值得注意的是,TRACS揭示了之前被忽视的菌株动态。例如,在婴儿样本中,算法检测到两种不同的短双歧杆菌菌株共存,并且在出生后的几周内,菌株的相对丰度发生了动态更替------一种起初占优势的菌株被另一种逐渐取代。这种多菌株共存与演替的现象,由于传统工具通常只考虑优势基因型而被长期忽略。TRACS的分析表明,短双歧杆菌在婴儿体内的持续存在比以前认识到的更为普遍,并且可能对婴儿的免疫发育和长期健康产生重要影响。
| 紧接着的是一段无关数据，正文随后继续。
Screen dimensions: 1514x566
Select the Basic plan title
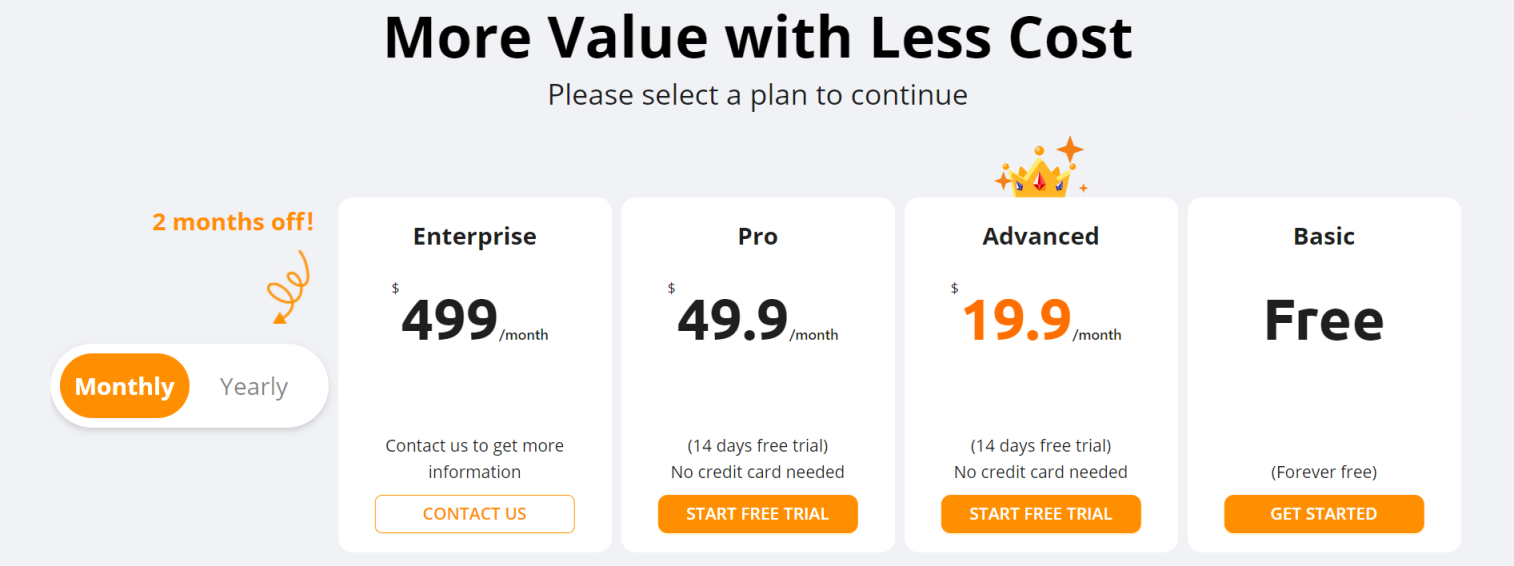1323,236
此外,研究人员使用TRACS来估计婴儿体内菌株的持续存在时间。分析显示,不同物种的菌株持续存在时间存在显著差异。例如,某些双歧杆菌菌株在婴儿出生后的第一年内持续存在,而其他菌株则被新获得的菌株迅速取代。这种物种特异性的持续模式可能反映了宿主与微生物相互作用的差异,以及不同菌株在婴儿肠道环境中的适应能力。
将TRACS应用于这个大型母婴队列的肠道宏基因组数据,描绘了一幅生命早期微生物组建立的精细图景。分析证实,剖腹产显著降低了母亲向婴儿传递特定共生菌株的几率。值得注意的是,双歧杆菌等早期定植的核心菌群,其菌株在婴儿体内的持久性存在显著物种差异。TRACS的强大之处还在于揭示了之前被忽视的菌株动态。
讨论与结论
本研究介绍了TRACS,一种用于从宏基因组和深度群体测序数据推断菌株水平传播的新算法。通过广泛的模拟和实际数据集验证,研究证明TRACS在准确估计小遗传距离、处理宿主内物种多样性以及跨不同微生物类群应用方面优于现有方法。
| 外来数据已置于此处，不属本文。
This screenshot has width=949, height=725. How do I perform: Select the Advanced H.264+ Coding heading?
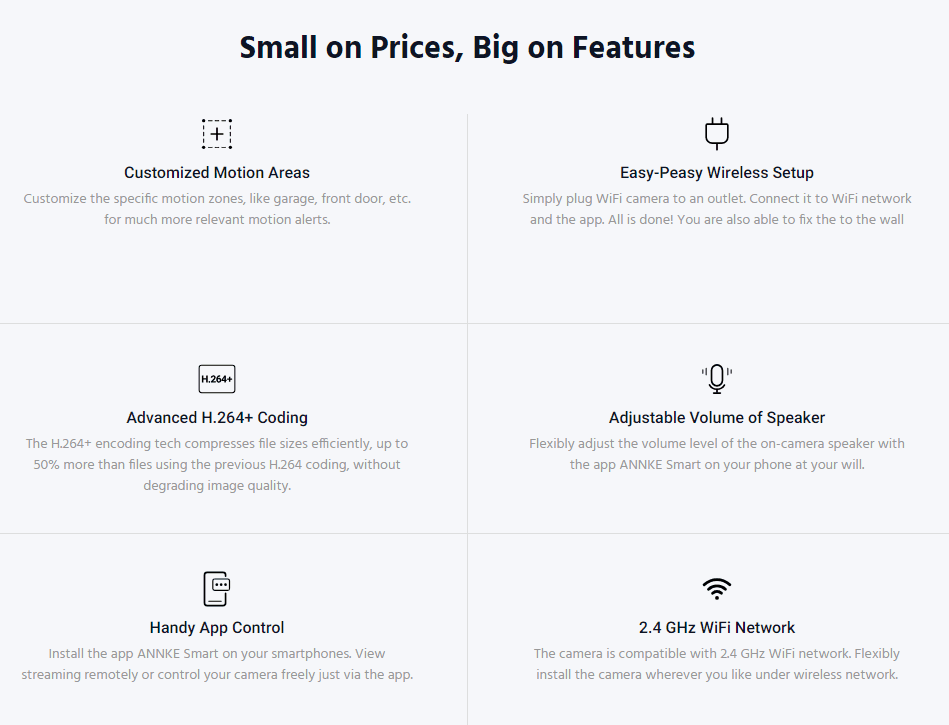coord(217,418)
TRACS算法的主要优势在于其鲁棒性和灵活性。通过采用统计过滤技术来应对测序错误、低覆盖度区域和菌株间共享同源性,TRACS能够提供准确且保守的SNP距离估计。其独立处理每个参考比对的能力允许新样本的连续整合,使其适用于持续的基因组监测和爆发调查。此外,TRACS能够结合采样日期和传播世代时间来估计中间宿主数量,为传播动力学提供了额外的见解。
在公共卫生应用方面,TRACS具有重要价值。准确识别传播事件对于疫情调查、感染控制措施评估和疫苗策略制定至关重要。TRACS处理多重菌株感染的能力在高疾病负担环境中尤其相关,例如结核病、疟疾和肺炎球菌疾病流行地区,这些地区混合感染很常见。通过提供菌株水平的传播推断,TRACS可以帮助识别传播热点、追踪耐药菌株的传播以及评估干预措施的有效性。
在微生物组研究中,TRACS为理解共生微生物的传播和定植动态提供了新的工具。通过应用于母婴队列,TRACS揭示了物种特异性的传播率,并识别出短双歧杆菌在婴儿体内持续存在的增加。这些发现增进了我们对早期生命微生物组组装的理解,并可能为针对婴儿肠道健康的益生菌干预提供信息。此外,TRACS在FMT研究中识别供体菌株定植的能力可以优化供体筛选和受体监测,从而提高治疗成功率。
尽管TRACS具有诸多优势,但也存在一些局限性。首先,该算法依赖于参考基因组数据库的完整性和质量。在参考数据库未能充分代表样本中存在的菌株多样性的情况下,TRACS的性能可能会下降。其次,虽然TRACS可以估计SNP距离和推断传播簇,但确定传播方向通常需要额外的流行病学数据,如接触者追踪信息。第三,TRACS的计算效率虽然优于某些需要成对组装的方法,但对于超大规模数据集可能仍然具有挑战性。
未来的研究可以集中在以下几个方向:算法优化 以提高计算效率和处理更大数据集的能力;数据库扩展 以涵盖更广泛的微生物多样性;整合多组学数据 如代谢组学或宿主基因组学,以提供更全面的传播动态视图;以及前瞻性应用于正在进行的监测项目,以实时追踪病原体传播和评估干预措施。
总之,TRACS算法通过提供一种准确、鲁棒且灵活的方法来推断菌株水平的传播,填补了现有宏基因组分析工具的空白。其跨病毒、细菌和寄生虫应用的通用性使其成为公共卫生、临床微生物学和微生物组研究中的宝贵工具。随着测序成本的持续下降和宏基因组数据的不断积累,TRACS有望在理解微生物传播动态和制定有效控制策略方面发挥越来越重要的作用。